To do: In the entries below, how many lines contain the word "screenshot"? State the number and nothing more.

Data provided:
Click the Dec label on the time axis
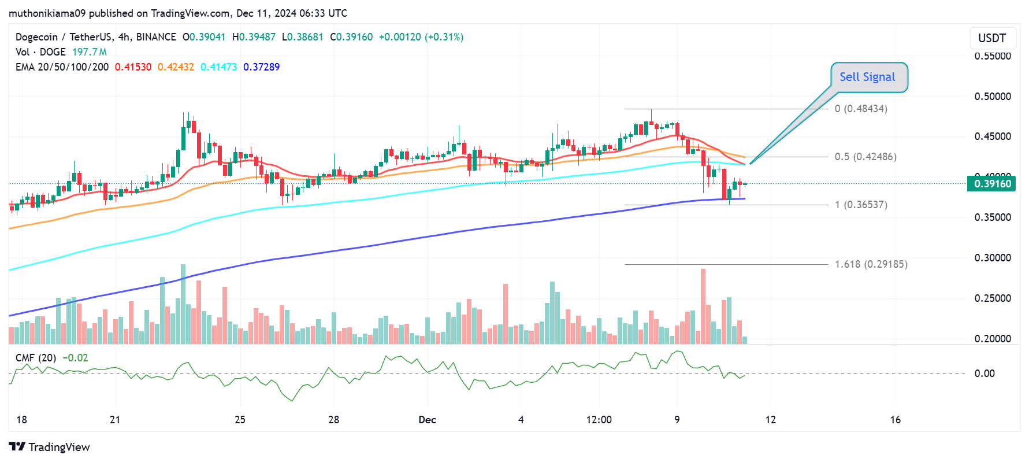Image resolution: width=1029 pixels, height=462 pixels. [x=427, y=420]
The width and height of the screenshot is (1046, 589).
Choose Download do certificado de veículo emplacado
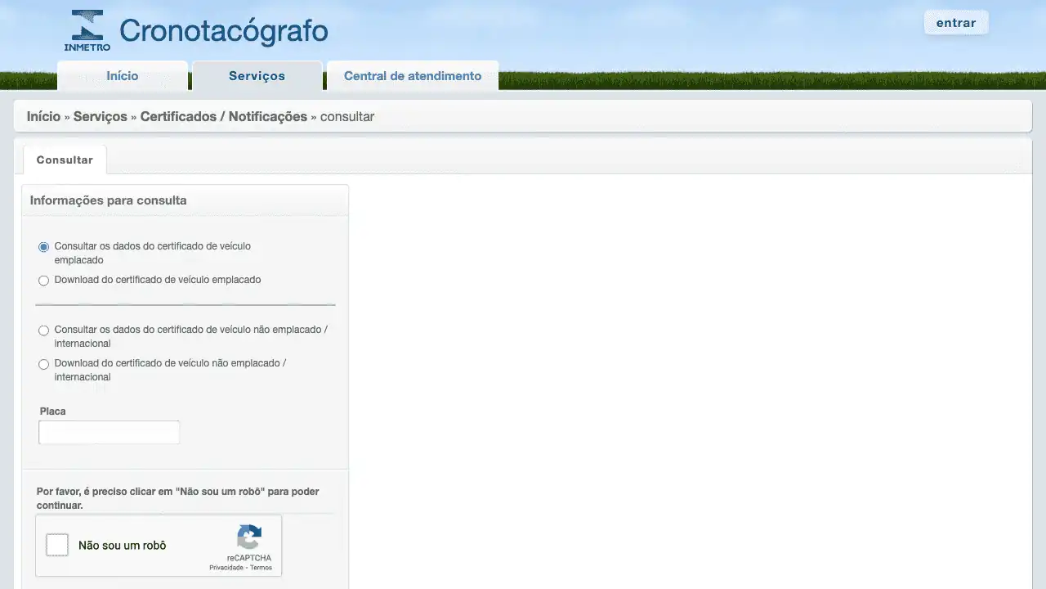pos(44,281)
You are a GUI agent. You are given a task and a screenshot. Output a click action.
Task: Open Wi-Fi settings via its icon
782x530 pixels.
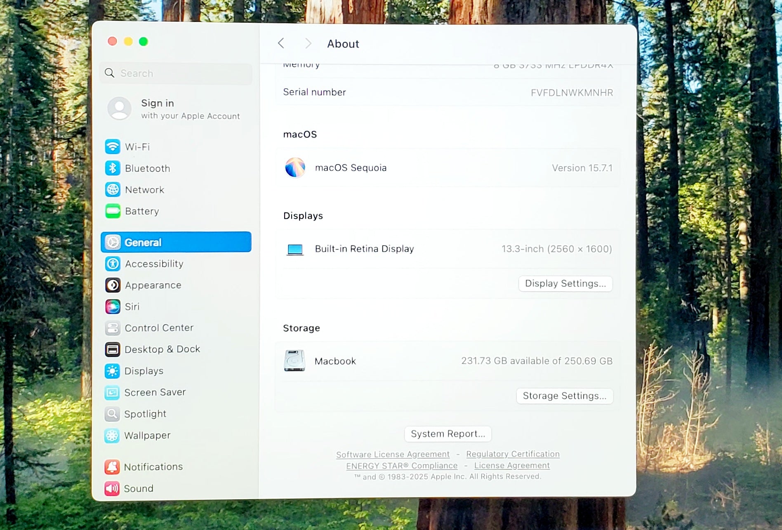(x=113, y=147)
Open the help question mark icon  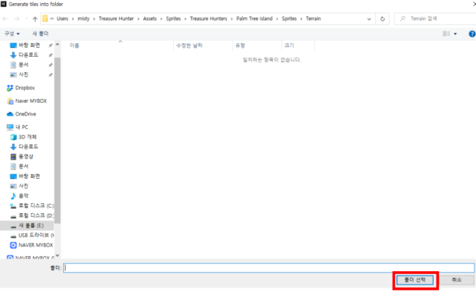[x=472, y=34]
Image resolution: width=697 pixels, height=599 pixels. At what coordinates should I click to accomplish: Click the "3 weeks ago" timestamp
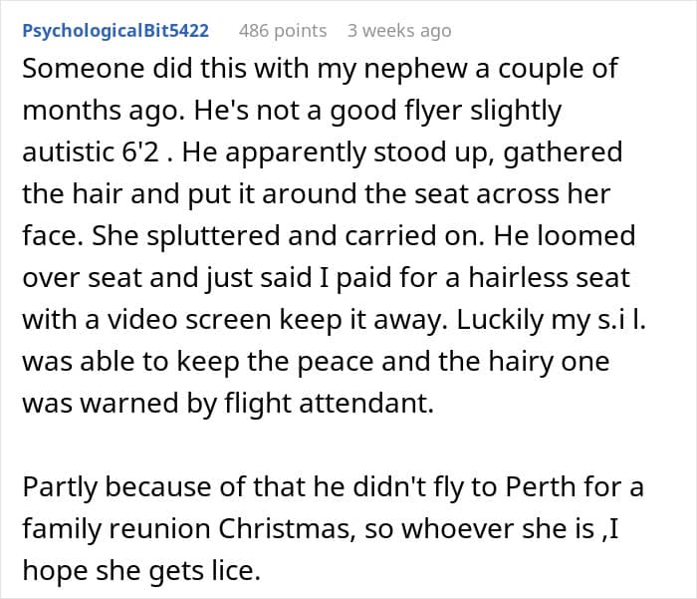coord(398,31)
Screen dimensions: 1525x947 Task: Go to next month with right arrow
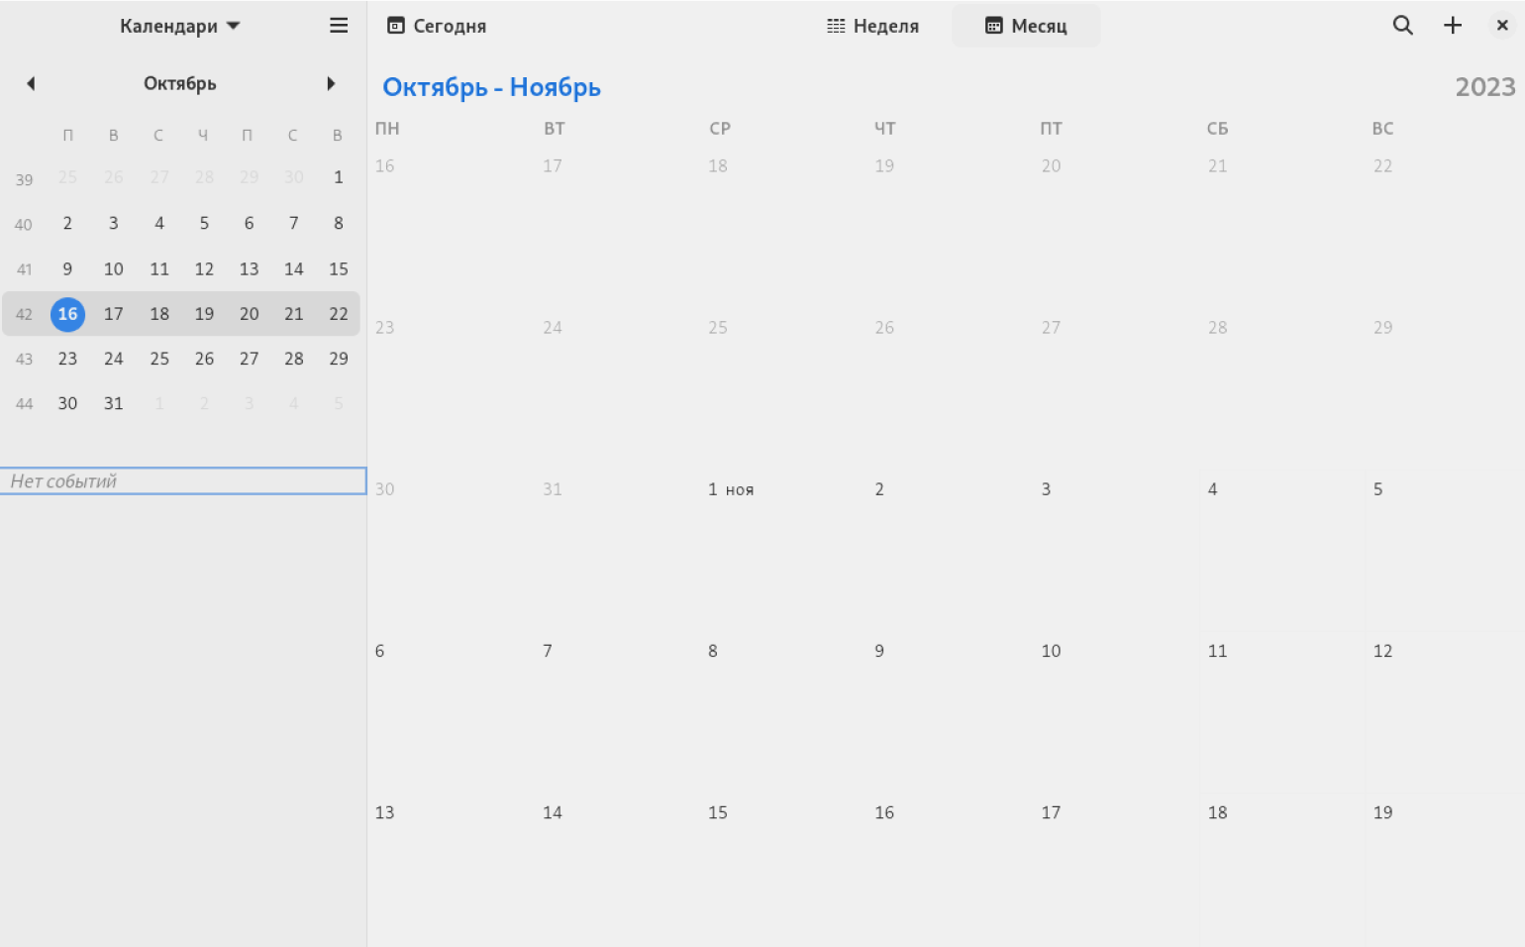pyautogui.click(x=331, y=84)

Solution to this exercise: 2